#### [The data]
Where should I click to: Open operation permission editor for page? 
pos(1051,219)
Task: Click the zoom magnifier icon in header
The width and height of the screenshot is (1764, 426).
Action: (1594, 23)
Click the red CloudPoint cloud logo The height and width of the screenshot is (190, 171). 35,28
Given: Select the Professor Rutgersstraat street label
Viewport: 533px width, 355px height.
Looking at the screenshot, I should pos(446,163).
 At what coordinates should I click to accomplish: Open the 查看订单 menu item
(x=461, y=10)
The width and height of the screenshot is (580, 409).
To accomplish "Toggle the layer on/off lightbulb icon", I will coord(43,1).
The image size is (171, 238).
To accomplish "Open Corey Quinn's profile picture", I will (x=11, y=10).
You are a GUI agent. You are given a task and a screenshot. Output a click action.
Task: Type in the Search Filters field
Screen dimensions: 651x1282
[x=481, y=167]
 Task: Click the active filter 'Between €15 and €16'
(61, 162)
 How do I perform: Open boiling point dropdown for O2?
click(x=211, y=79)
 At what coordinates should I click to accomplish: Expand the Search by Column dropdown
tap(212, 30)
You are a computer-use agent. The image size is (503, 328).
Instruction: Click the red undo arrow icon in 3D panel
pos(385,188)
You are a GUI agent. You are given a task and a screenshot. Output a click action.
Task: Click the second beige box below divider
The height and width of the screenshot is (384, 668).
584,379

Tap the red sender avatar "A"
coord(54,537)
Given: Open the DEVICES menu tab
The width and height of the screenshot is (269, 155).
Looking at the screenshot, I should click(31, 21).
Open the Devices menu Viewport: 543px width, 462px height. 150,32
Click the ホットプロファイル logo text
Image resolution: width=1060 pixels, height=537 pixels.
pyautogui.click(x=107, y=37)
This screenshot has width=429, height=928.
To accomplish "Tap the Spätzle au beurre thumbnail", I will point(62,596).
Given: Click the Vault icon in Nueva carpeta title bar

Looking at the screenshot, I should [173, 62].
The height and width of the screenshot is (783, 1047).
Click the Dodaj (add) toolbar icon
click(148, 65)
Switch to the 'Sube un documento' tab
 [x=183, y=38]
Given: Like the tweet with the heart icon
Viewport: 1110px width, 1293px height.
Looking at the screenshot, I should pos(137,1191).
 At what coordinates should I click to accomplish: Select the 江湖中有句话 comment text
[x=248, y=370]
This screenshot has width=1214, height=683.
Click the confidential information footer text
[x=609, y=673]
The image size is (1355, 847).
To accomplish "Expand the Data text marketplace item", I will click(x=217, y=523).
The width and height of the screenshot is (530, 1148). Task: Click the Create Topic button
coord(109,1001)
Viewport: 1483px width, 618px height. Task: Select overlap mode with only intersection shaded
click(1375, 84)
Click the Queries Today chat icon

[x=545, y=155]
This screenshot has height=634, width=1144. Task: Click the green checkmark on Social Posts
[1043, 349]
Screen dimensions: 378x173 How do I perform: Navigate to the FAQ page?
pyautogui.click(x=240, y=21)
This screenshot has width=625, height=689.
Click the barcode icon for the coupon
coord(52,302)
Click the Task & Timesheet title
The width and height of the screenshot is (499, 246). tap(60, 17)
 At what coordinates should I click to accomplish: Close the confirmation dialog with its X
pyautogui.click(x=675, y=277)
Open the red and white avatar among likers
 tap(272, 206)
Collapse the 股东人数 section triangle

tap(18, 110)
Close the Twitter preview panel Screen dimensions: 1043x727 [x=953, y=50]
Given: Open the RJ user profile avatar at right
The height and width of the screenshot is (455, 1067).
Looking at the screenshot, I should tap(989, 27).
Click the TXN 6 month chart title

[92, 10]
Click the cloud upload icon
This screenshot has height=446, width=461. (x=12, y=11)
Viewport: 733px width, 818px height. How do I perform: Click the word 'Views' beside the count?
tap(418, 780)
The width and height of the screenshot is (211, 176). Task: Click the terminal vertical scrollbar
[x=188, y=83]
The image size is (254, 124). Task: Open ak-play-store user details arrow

#### [Required action]
Pull out all lines containing the word "user" from the entries above.

#### [Answer space]
Given: Open the RJ user profile avatar at right
The image size is (254, 124). Task: Open ak-play-store user details arrow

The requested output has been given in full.